Was she having abdominal pain? Was her belly scanned? Wonder if she was having some intestinal ischemia with a lactic that high.

But peritoneal dialysis is pretty straightforward. A dialysate solution is instilled into the peritoneum and allowed to dwell for certain length of time and then drained. This process is either repeated automatically by a machine overnight or several times throughout the day. Generally the solutions having varying degrees of glucose for hypertonicity that allows for differing amounts of fluid removal and the patient should know which "concentration" of solution they use.

Obviously peritonitis is a concern here. Have also read about a sclerosis phenomenon leading to obstruction.

What were her renal labs like? Usually these folks are fairly well educated on their PD and a close eye is kept on their clearances for signs of ineffective dialysis for any number of reasons (peritoneal membrane not filtering, "pocketing" solution in peritoneum, etc...)

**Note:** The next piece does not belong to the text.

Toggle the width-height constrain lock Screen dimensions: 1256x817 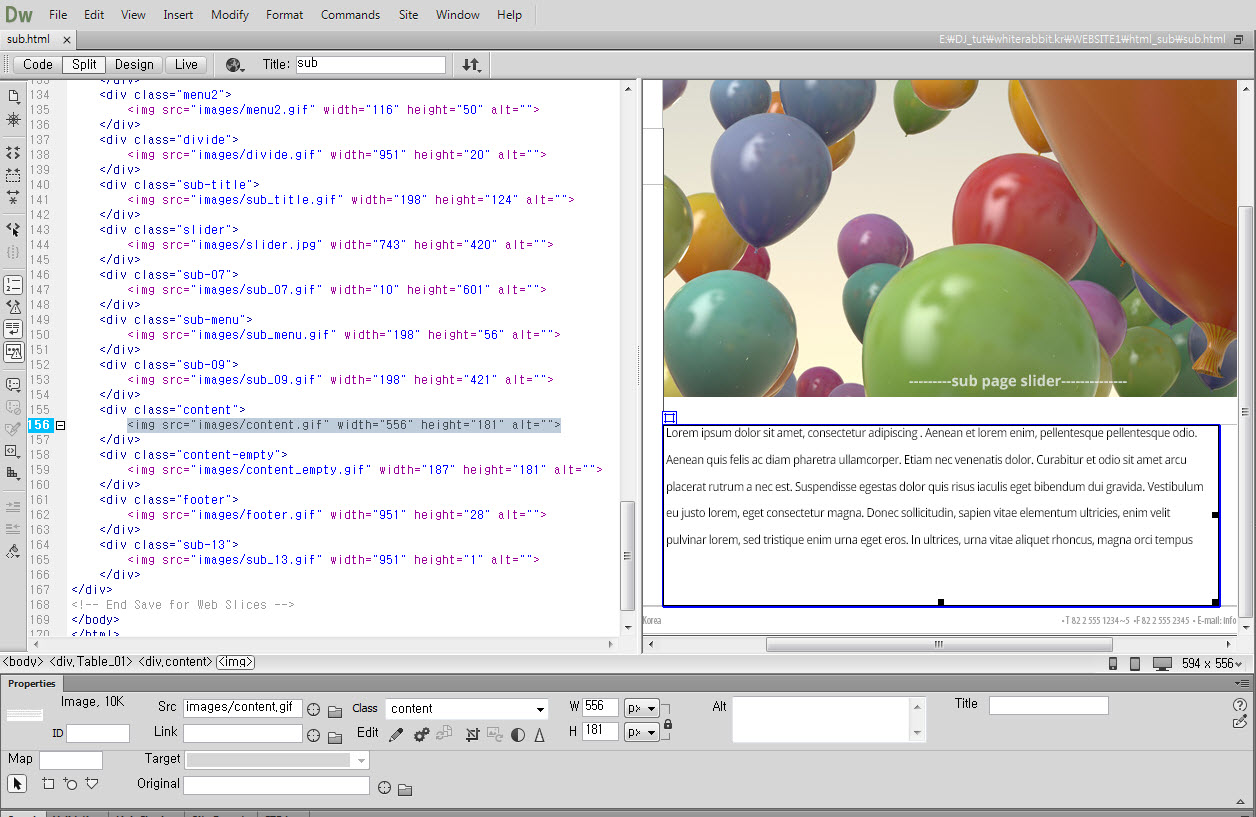pos(667,724)
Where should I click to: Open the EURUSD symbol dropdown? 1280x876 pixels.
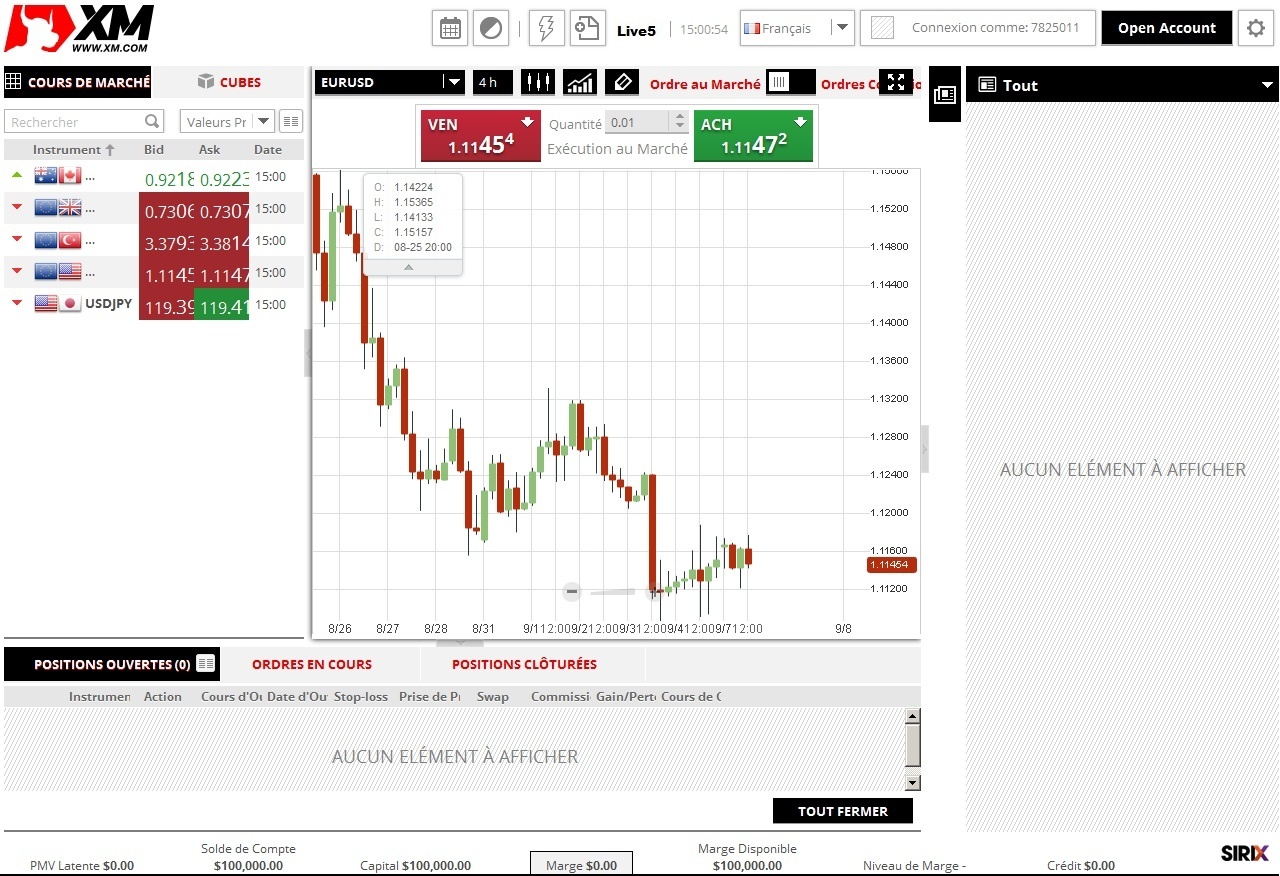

Nephro doc I was on with not long ago liked for his PD patients to have an AV fistula just in case they had to go on HD.....hated catheters.
 
Had a pt like this on inpatient med. Few things that I learned/did:
- Vanc/gent given IV for first dose (as per renal/green book). Random levels were measured and the following doses were given IP during PD.
- As above, you can still do PD w/ an infected peritoneum.
- The longer the infection brews, the higher risk for fibrotic changes of the peritoneum. This becomes a problem because a patient might want to get back onto PD in the future and there is poor exchange through a fibrotic peritoneum.
- Constipation worsens mesenteric blood flow required for effective dialysis and should be treated aggressively.
- Our patient had to have the PD catheter surgically removed because of the way it was inserted. If in doubt, don't just pull it because you might get more than just PD catheter back. Like abdominal wall.
- Consider giving a dose of Fluconazole 200 in the ED (if pt will be admitted) to start fungal ppx since they will be on some heavy duty abx.